Commentary

Tribute to a founding father


 

Professor Jack Froom, of the Department of Family Medicine, State University of New York at Stony Brook, died on June 25, 2002, after a brief illness. He was one of the founding fathers of the specialty in the United States, entering academia in 1971 at the University of Rochester after more than 2 decades of small-town general practice in Petaluma, California. In 1967, on completion of appropriate training, he set up and operated a coronary care unit at the local community hospital.

Jack believed passionately that only high quality-research could set family medicine on an equal footing with other medical disciplines. Over a span of 30 years, first at Rochester and then at Stony Brook, he established his credentials as an investigator of common disorders—among them otitis media and depression. He understood the dependence of primary care research on good record keeping, and he became an internationally recognized expert in the classification of disease. From 1976 until 1991, he was US representative to, and Chair of the Classification Committee, of the World Organization of National Colleges, Academies, and Academic Associations of General Practitioners/Family Physicians (WONCA). In 1987 and again in 1990, he received awards for excellence in research from the Society of Teachers of Family Medicine, and he was among the first family doctors to receive grants in excess of 1 million dollars for projects carried out by international networks of family practitioners in the United States, Canada, Europe, New Zealand, Australia, and Israel. For a time he served as a reviewer of grant requests for the National Institutes of Mental Health.

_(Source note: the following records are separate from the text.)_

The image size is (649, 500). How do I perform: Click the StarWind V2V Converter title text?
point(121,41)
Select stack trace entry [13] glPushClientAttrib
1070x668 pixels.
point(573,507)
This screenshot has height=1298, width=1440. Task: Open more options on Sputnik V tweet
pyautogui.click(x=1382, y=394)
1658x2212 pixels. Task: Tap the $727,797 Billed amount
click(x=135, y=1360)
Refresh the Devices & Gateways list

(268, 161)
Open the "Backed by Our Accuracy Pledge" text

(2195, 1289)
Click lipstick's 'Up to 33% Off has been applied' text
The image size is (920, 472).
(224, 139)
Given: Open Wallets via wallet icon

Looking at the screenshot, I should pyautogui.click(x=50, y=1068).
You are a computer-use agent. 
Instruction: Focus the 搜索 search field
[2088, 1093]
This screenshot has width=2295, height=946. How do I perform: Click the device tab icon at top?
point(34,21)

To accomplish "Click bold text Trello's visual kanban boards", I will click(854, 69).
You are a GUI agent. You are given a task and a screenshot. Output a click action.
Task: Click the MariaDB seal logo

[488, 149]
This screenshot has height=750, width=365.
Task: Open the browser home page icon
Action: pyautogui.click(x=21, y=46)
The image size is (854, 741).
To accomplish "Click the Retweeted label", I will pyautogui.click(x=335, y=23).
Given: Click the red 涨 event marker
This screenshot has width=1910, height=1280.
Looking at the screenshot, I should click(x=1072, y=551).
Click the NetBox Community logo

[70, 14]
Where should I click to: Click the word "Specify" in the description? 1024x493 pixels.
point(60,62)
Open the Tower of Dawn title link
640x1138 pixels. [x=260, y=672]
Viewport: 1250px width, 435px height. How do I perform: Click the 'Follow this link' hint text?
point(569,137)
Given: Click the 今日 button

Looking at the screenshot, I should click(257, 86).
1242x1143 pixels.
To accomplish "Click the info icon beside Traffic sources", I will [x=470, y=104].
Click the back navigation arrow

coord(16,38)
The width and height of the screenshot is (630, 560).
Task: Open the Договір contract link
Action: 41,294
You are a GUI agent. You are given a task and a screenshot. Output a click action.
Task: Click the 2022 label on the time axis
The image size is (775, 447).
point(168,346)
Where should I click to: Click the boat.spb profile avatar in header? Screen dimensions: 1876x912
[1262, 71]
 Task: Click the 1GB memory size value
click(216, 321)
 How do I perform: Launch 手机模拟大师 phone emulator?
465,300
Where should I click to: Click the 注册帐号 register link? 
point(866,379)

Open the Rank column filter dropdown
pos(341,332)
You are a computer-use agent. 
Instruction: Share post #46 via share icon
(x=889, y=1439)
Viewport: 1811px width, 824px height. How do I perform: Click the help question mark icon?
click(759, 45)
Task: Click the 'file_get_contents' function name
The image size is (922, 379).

Jack’s inherent skepticism made him a practitioner of evidence-based medicine long before it received its catchy title and he had an early grasp of the dangers to the patient of the overly enthusiastic use of certain diagnostic modalities. A warm family man whose home was a gathering place not just for medical scientists but for people of ideas from many fields of artistic and intellectual endeavor, Jack will be sorely missed by his friends and colleagues all over the world.